Monday, February 18, 2019

Brain patterns of consciousness

A study that is the product of a collaboration across seven countries has identified brain signatures that can indicate consciousness without relying on self-report or the need to ask patients to engage in a particular task. It demonstrates that conscious and unconscious patients can be differentiated after brain injury. The brain activity patterns of injury patients that are unconscious are similar to those observed in normal subjects under deep anaesthesia.

A clip from a summary of the work:


We found two main patterns of communication across regions. One simply reflected physical connections of the brain, such as communication only between pairs of regions that have a direct physical link between them. This was seen in patients with virtually no conscious experience.
One represented very complex brain-wide dynamic interactions across a set of 42 brain regions that belong to six brain networks with important roles in cognition (see image above). This complex pattern was almost only present in people with some level of consciousness.
Importantly, this complex pattern disappeared when patients were under deep anaesthesia, confirming that our methods were indeed sensitive to the patients' level of consciousness and not their general brain damage or external responsiveness.
Here is the main article's abstract:
Adopting the framework of brain dynamics as a cornerstone of human consciousness, we determined whether dynamic signal coordination provides specific and generalizable patterns pertaining to conscious and unconscious states after brain damage. A dynamic pattern of coordinated and anticoordinated functional magnetic resonance imaging signals characterized healthy individuals and minimally conscious patients. The brains of unresponsive patients showed primarily a pattern of low interareal phase coherence mainly mediated by structural connectivity, and had smaller chances to transition between patterns.
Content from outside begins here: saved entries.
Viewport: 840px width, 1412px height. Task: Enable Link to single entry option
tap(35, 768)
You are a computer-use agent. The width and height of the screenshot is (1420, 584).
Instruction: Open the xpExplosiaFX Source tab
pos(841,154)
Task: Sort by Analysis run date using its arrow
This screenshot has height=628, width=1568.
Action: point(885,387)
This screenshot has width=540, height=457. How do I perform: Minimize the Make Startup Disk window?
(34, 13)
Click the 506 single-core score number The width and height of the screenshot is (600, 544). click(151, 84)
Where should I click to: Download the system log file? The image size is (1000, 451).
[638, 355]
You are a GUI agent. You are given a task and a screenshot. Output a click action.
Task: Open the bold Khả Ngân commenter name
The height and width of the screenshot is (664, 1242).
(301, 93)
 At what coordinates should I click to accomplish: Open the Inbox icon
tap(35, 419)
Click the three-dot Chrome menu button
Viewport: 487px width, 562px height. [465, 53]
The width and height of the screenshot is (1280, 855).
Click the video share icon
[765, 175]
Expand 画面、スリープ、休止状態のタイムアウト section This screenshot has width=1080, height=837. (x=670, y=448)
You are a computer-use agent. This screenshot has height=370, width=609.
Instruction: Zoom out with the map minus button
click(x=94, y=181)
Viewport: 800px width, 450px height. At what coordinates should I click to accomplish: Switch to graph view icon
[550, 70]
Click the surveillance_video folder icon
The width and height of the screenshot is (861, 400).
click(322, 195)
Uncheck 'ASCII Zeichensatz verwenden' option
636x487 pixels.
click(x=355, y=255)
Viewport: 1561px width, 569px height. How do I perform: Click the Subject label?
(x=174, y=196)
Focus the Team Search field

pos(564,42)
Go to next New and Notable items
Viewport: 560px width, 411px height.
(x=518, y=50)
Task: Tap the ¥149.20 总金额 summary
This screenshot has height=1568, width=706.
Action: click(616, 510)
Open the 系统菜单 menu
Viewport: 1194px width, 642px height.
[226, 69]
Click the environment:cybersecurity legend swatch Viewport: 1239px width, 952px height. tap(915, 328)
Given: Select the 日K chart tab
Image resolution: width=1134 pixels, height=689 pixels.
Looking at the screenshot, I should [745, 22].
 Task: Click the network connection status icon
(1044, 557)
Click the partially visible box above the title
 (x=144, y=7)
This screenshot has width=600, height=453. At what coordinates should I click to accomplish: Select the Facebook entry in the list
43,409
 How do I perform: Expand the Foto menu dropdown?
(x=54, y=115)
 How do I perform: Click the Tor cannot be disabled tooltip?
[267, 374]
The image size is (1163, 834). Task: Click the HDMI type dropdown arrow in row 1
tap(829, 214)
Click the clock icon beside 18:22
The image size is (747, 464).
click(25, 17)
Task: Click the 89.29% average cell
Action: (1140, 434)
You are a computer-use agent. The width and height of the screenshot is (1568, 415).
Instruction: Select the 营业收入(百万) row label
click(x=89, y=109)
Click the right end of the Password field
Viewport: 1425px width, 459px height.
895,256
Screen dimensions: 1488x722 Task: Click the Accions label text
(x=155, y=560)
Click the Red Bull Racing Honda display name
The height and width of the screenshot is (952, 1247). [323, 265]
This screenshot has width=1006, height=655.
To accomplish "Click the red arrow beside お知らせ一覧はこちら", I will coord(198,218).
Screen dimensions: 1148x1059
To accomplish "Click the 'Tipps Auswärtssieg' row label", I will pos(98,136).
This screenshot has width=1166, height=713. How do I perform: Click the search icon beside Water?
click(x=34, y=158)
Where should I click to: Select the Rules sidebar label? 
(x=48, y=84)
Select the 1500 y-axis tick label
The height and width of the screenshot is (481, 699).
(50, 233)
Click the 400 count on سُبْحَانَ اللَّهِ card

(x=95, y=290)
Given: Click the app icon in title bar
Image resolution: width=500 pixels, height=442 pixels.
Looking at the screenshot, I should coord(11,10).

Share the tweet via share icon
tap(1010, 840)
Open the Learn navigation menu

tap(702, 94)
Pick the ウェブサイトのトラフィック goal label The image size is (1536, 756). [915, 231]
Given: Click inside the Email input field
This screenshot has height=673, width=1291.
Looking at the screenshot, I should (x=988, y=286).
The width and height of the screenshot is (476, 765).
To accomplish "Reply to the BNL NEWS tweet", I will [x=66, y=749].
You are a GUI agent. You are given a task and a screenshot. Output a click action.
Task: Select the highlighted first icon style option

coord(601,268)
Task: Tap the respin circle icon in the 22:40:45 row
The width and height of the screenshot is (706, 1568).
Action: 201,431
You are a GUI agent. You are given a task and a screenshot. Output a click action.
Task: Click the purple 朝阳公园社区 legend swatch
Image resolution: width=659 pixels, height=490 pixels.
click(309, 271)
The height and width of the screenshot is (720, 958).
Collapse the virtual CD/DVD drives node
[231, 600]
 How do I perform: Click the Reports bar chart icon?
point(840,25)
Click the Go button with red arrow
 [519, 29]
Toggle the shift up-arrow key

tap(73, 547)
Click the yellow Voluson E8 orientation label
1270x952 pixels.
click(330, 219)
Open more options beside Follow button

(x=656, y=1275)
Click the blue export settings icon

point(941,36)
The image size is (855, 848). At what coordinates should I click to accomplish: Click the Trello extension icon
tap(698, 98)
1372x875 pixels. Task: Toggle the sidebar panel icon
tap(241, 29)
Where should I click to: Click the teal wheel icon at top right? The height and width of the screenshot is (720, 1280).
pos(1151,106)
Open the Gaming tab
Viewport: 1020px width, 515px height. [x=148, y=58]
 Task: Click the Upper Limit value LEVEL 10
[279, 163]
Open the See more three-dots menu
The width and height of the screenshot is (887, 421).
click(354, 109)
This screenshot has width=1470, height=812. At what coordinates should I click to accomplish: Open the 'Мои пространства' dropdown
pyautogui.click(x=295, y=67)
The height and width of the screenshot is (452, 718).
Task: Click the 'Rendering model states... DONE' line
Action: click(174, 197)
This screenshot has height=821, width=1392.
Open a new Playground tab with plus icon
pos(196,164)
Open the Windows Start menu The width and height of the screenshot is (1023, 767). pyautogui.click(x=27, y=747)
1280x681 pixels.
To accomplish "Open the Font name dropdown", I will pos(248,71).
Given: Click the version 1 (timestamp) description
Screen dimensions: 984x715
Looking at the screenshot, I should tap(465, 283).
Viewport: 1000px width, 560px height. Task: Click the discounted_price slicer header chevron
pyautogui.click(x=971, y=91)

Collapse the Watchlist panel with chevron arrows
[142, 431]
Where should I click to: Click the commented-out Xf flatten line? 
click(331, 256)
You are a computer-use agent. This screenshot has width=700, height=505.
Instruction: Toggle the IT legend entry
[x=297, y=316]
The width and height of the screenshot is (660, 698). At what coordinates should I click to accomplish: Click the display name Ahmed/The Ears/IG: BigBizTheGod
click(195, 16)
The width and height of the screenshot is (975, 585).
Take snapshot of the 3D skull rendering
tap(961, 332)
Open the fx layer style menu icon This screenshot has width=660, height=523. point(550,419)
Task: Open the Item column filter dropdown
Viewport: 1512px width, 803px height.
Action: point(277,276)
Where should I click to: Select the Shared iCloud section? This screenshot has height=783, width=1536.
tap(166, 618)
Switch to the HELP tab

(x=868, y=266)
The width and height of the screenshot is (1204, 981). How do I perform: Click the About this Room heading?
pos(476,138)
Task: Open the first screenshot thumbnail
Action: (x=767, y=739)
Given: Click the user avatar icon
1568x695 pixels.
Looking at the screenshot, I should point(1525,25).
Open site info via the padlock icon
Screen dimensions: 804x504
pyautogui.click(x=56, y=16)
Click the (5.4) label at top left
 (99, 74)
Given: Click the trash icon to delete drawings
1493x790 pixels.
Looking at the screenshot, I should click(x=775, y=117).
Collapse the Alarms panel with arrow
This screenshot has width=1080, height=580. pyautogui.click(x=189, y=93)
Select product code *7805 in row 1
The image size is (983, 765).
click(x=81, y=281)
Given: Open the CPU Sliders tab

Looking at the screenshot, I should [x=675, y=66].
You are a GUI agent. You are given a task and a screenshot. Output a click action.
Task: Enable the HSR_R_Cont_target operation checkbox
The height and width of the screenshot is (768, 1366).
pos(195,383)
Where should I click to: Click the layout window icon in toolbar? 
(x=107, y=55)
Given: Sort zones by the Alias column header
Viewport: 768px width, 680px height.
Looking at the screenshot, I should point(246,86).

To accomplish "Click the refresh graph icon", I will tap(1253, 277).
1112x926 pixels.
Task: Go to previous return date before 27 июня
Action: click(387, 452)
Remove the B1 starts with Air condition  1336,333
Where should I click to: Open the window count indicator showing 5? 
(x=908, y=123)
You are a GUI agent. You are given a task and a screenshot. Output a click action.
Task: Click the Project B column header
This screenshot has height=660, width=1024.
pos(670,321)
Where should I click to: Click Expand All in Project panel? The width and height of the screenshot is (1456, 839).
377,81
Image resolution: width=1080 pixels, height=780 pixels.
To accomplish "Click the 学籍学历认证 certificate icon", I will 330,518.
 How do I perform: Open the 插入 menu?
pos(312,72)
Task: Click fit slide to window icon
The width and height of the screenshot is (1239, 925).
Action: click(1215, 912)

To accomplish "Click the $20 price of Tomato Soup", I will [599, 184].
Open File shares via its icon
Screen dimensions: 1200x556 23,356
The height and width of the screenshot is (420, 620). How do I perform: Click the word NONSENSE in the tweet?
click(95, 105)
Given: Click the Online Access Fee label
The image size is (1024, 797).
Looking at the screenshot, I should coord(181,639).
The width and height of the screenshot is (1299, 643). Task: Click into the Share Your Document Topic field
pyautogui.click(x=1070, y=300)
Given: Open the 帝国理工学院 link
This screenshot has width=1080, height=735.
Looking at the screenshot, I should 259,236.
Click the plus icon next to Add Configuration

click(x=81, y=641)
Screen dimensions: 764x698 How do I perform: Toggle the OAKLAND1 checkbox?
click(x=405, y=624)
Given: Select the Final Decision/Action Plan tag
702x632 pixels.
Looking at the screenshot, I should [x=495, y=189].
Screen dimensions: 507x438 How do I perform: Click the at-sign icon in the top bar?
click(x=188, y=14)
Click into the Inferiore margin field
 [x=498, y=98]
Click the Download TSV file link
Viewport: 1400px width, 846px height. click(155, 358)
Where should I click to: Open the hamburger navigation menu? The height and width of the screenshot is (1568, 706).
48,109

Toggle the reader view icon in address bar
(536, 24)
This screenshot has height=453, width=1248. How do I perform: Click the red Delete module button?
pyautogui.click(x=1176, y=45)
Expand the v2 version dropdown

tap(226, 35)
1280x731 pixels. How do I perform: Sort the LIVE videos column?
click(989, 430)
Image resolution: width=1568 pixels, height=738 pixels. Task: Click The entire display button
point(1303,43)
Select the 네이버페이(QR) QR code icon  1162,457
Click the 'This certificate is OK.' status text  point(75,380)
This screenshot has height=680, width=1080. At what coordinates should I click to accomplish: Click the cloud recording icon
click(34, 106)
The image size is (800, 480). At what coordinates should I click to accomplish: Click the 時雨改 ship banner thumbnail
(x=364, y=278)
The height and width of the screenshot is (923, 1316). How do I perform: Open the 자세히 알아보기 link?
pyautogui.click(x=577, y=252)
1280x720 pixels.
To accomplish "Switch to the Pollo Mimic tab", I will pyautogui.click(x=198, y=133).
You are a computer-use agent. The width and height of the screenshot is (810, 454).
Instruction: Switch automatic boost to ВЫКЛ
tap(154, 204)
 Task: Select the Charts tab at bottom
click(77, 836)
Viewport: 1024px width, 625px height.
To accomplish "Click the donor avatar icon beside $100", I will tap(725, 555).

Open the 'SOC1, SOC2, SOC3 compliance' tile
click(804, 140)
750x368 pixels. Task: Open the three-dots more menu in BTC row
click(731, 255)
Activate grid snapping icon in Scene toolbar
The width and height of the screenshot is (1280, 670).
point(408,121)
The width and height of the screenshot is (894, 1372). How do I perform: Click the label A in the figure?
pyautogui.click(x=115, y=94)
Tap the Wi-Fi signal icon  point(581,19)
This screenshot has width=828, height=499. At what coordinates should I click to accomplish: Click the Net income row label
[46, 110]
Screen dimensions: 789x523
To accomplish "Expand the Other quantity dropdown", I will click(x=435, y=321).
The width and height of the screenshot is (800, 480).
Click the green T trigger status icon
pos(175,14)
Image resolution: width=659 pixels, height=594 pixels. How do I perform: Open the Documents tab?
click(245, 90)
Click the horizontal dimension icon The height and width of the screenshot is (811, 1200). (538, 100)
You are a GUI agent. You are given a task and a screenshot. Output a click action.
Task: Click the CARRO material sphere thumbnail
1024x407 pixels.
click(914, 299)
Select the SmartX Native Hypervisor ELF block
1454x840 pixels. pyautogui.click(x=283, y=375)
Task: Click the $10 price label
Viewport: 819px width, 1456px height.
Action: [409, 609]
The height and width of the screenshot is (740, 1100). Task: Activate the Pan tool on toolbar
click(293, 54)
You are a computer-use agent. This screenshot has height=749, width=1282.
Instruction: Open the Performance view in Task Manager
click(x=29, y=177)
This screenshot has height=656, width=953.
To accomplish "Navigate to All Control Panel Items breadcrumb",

The complex pattern was further corroborated in patients with covert cognition, who could perform neuroimaging mental imagery tasks, validating this pattern’s implication in consciousness. Anesthesia increased the probability of the less complex pattern to equal levels, validating its implication in unconsciousness. Our results establish that consciousness rests on the brain’s ability to sustain rich brain dynamics and pave the way for determining specific and generalizable fingerprints of conscious and unconscious states.